* [Work order]
Carry over every entry exactly as it appears in the records.
··········
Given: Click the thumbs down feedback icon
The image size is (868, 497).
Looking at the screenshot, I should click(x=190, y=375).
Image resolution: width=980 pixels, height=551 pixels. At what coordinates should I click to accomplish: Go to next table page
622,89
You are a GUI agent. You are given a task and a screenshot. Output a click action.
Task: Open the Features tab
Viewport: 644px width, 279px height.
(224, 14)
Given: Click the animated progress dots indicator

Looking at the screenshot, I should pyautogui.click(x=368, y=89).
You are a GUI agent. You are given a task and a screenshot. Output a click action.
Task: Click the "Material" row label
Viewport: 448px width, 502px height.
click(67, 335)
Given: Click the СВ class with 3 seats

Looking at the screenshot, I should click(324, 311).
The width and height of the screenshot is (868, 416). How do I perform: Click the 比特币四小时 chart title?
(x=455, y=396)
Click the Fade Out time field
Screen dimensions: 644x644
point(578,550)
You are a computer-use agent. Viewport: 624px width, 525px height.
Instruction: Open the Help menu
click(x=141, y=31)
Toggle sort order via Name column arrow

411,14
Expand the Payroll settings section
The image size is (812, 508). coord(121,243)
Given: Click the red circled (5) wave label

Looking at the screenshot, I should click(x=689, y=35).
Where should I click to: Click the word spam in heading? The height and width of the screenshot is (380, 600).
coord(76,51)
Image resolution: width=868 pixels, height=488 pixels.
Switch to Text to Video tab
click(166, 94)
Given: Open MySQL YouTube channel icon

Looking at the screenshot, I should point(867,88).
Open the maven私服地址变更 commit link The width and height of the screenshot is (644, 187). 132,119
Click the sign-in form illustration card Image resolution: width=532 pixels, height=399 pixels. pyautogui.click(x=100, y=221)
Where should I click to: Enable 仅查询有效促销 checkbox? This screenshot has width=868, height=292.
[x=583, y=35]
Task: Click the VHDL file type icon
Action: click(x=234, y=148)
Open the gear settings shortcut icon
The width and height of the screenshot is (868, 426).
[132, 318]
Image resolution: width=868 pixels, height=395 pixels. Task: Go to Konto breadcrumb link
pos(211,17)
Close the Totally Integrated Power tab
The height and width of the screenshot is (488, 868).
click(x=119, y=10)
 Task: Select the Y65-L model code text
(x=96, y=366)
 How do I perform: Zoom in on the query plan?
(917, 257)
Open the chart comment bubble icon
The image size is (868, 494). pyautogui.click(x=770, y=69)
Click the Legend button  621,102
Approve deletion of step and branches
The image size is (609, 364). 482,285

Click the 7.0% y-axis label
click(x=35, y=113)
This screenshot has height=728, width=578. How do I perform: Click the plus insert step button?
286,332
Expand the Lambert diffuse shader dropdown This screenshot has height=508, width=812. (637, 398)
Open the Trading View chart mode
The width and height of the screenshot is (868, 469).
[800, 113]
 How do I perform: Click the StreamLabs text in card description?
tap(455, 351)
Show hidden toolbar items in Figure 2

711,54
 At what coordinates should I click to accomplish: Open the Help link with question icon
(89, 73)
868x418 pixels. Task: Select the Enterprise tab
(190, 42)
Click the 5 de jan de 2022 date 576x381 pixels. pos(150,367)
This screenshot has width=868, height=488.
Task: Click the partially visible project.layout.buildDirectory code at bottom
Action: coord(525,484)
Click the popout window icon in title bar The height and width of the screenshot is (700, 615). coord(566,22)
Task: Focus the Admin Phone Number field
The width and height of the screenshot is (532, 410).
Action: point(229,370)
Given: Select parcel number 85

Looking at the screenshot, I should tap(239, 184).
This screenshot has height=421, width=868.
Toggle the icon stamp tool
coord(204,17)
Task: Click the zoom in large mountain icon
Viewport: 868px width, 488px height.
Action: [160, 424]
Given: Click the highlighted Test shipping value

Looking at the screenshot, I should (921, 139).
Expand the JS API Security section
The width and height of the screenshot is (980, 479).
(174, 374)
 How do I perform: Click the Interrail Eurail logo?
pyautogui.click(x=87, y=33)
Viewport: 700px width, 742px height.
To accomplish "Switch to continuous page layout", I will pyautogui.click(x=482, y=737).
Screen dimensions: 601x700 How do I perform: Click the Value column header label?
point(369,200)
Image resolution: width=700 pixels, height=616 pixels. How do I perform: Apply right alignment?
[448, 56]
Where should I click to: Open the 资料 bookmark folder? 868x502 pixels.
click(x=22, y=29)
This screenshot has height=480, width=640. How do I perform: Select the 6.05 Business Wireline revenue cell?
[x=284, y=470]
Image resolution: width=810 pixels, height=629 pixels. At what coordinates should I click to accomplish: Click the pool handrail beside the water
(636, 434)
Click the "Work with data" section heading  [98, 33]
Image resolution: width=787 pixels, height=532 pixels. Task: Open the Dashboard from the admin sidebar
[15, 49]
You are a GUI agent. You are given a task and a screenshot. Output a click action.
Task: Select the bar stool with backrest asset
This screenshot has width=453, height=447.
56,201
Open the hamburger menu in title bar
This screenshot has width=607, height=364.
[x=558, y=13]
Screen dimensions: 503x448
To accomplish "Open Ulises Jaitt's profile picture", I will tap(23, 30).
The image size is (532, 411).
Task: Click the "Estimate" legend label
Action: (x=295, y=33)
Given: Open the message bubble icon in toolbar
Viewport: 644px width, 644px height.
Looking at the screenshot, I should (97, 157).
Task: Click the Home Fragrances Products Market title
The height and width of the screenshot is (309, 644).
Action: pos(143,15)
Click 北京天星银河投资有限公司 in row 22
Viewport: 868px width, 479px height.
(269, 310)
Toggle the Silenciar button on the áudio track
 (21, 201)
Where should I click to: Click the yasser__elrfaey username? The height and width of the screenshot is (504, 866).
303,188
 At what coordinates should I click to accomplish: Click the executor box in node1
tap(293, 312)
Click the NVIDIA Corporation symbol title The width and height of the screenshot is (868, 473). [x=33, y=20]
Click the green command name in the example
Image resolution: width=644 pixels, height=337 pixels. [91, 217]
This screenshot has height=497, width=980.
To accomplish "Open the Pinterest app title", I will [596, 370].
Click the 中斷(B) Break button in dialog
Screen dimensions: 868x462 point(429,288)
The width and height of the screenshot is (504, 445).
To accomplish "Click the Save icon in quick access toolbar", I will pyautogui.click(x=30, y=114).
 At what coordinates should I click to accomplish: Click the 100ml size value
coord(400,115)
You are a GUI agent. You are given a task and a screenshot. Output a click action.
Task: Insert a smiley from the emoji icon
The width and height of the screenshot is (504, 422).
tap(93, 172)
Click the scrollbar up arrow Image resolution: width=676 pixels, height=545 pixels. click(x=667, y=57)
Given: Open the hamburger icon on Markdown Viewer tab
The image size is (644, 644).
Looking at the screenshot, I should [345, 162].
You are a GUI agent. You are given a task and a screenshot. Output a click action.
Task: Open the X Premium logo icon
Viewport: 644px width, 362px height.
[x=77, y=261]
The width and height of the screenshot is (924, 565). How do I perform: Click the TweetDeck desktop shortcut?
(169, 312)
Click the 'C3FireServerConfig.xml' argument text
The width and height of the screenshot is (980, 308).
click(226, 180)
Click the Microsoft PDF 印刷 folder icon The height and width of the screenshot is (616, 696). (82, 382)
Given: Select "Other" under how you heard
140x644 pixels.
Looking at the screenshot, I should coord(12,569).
··········
* [Solution to the exercise]
Given: Click the thumbs down feedback icon
The image size is (868, 497).
Looking at the screenshot, I should click(x=190, y=375).
Image resolution: width=980 pixels, height=551 pixels. At what coordinates should I click to accomplish: Go to next table page
622,89
You are a GUI agent. You are given a task and a screenshot. Output a click action.
Task: Open the Features tab
Viewport: 644px width, 279px height.
(224, 14)
Given: Click the animated progress dots indicator

Looking at the screenshot, I should pyautogui.click(x=368, y=89).
You are a GUI agent. You are given a task and a screenshot. Output a click action.
Task: Click the "Material" row label
Viewport: 448px width, 502px height.
click(67, 335)
Given: Click the СВ class with 3 seats

Looking at the screenshot, I should click(324, 311).
The width and height of the screenshot is (868, 416). How do I perform: Click the 比特币四小时 chart title?
(x=455, y=396)
Click the Fade Out time field
Screen dimensions: 644x644
point(578,550)
You are a computer-use agent. Viewport: 624px width, 525px height.
Instruction: Open the Help menu
click(x=141, y=31)
Toggle sort order via Name column arrow

411,14
Expand the Payroll settings section
The image size is (812, 508). coord(121,243)
Given: Click the red circled (5) wave label

Looking at the screenshot, I should click(x=689, y=35).
Where should I click to: Click the word spam in heading? The height and width of the screenshot is (380, 600).
coord(76,51)
Image resolution: width=868 pixels, height=488 pixels.
Switch to Text to Video tab
click(166, 94)
Given: Open MySQL YouTube channel icon

Looking at the screenshot, I should point(867,88).
Open the maven私服地址变更 commit link The width and height of the screenshot is (644, 187). 132,119
Click the sign-in form illustration card Image resolution: width=532 pixels, height=399 pixels. pyautogui.click(x=100, y=221)
Where should I click to: Enable 仅查询有效促销 checkbox? This screenshot has width=868, height=292.
[x=583, y=35]
Task: Click the VHDL file type icon
Action: click(x=234, y=148)
Open the gear settings shortcut icon
The width and height of the screenshot is (868, 426).
[132, 318]
Image resolution: width=868 pixels, height=395 pixels. Task: Go to Konto breadcrumb link
pos(211,17)
Close the Totally Integrated Power tab
The height and width of the screenshot is (488, 868).
click(x=119, y=10)
 Task: Select the Y65-L model code text
(x=96, y=366)
 How do I perform: Zoom in on the query plan?
(917, 257)
Open the chart comment bubble icon
The image size is (868, 494). pyautogui.click(x=770, y=69)
Click the Legend button  621,102
Approve deletion of step and branches
The image size is (609, 364). 482,285

Click the 7.0% y-axis label
click(x=35, y=113)
This screenshot has height=728, width=578. How do I perform: Click the plus insert step button?
286,332
Expand the Lambert diffuse shader dropdown This screenshot has height=508, width=812. (637, 398)
Open the Trading View chart mode
The width and height of the screenshot is (868, 469).
[800, 113]
 How do I perform: Click the StreamLabs text in card description?
tap(455, 351)
Show hidden toolbar items in Figure 2

711,54
 At what coordinates should I click to accomplish: Open the Help link with question icon
(89, 73)
868x418 pixels. Task: Select the Enterprise tab
(190, 42)
Click the 5 de jan de 2022 date 576x381 pixels. pos(150,367)
This screenshot has width=868, height=488.
Task: Click the partially visible project.layout.buildDirectory code at bottom
Action: coord(525,484)
Click the popout window icon in title bar The height and width of the screenshot is (700, 615). coord(566,22)
Task: Focus the Admin Phone Number field
The width and height of the screenshot is (532, 410).
Action: point(229,370)
Given: Select parcel number 85

Looking at the screenshot, I should tap(239, 184).
This screenshot has height=421, width=868.
Toggle the icon stamp tool
coord(204,17)
Task: Click the zoom in large mountain icon
Viewport: 868px width, 488px height.
Action: [160, 424]
Given: Click the highlighted Test shipping value

Looking at the screenshot, I should (921, 139).
Expand the JS API Security section
The width and height of the screenshot is (980, 479).
(174, 374)
 How do I perform: Click the Interrail Eurail logo?
pyautogui.click(x=87, y=33)
Viewport: 700px width, 742px height.
To accomplish "Switch to continuous page layout", I will pyautogui.click(x=482, y=737).
Screen dimensions: 601x700 How do I perform: Click the Value column header label?
point(369,200)
Image resolution: width=700 pixels, height=616 pixels. How do I perform: Apply right alignment?
[448, 56]
Where should I click to: Open the 资料 bookmark folder? 868x502 pixels.
click(x=22, y=29)
This screenshot has height=480, width=640. How do I perform: Select the 6.05 Business Wireline revenue cell?
[x=284, y=470]
Image resolution: width=810 pixels, height=629 pixels. At what coordinates should I click to accomplish: Click the pool handrail beside the water
(636, 434)
Click the "Work with data" section heading  [98, 33]
Image resolution: width=787 pixels, height=532 pixels. Task: Open the Dashboard from the admin sidebar
[15, 49]
You are a GUI agent. You are given a task and a screenshot. Output a click action.
Task: Select the bar stool with backrest asset
This screenshot has width=453, height=447.
56,201
Open the hamburger menu in title bar
This screenshot has width=607, height=364.
[x=558, y=13]
Screen dimensions: 503x448
To accomplish "Open Ulises Jaitt's profile picture", I will tap(23, 30).
The image size is (532, 411).
Task: Click the "Estimate" legend label
Action: (x=295, y=33)
Given: Open the message bubble icon in toolbar
Viewport: 644px width, 644px height.
Looking at the screenshot, I should (97, 157).
Task: Click the Home Fragrances Products Market title
The height and width of the screenshot is (309, 644).
Action: pos(143,15)
Click 北京天星银河投资有限公司 in row 22
Viewport: 868px width, 479px height.
(269, 310)
Toggle the Silenciar button on the áudio track
 (21, 201)
Where should I click to: Click the yasser__elrfaey username? The height and width of the screenshot is (504, 866).
303,188
 At what coordinates should I click to accomplish: Click the executor box in node1
tap(293, 312)
Click the NVIDIA Corporation symbol title The width and height of the screenshot is (868, 473). [x=33, y=20]
Click the green command name in the example
Image resolution: width=644 pixels, height=337 pixels. [91, 217]
This screenshot has height=497, width=980.
To accomplish "Open the Pinterest app title", I will [596, 370].
Click the 中斷(B) Break button in dialog
Screen dimensions: 868x462 point(429,288)
The width and height of the screenshot is (504, 445).
To accomplish "Click the Save icon in quick access toolbar", I will pyautogui.click(x=30, y=114).
 At what coordinates should I click to accomplish: Click the 100ml size value
coord(400,115)
You are a GUI agent. You are given a task and a screenshot. Output a click action.
Task: Insert a smiley from the emoji icon
The width and height of the screenshot is (504, 422).
tap(93, 172)
Click the scrollbar up arrow Image resolution: width=676 pixels, height=545 pixels. click(x=667, y=57)
Given: Open the hamburger icon on Markdown Viewer tab
The image size is (644, 644).
Looking at the screenshot, I should [345, 162].
You are a GUI agent. You are given a task and a screenshot. Output a click action.
Task: Open the X Premium logo icon
Viewport: 644px width, 362px height.
[x=77, y=261]
The width and height of the screenshot is (924, 565). How do I perform: Click the TweetDeck desktop shortcut?
(169, 312)
Click the 'C3FireServerConfig.xml' argument text
The width and height of the screenshot is (980, 308).
click(226, 180)
Click the Microsoft PDF 印刷 folder icon The height and width of the screenshot is (616, 696). (82, 382)
Given: Select "Other" under how you heard
140x644 pixels.
Looking at the screenshot, I should coord(12,569).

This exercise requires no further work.